Assigned task →
The records follow. Give them all back exactly.

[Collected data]
= Beginning of Section =

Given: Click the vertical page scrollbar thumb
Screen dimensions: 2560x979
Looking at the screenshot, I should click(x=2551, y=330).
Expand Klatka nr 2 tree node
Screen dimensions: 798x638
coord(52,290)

= End of Section =

Answer space →
Given: Click the vertical page scrollbar thumb
Screen dimensions: 2560x979
Looking at the screenshot, I should click(x=2551, y=330).
Expand Klatka nr 2 tree node
Screen dimensions: 798x638
coord(52,290)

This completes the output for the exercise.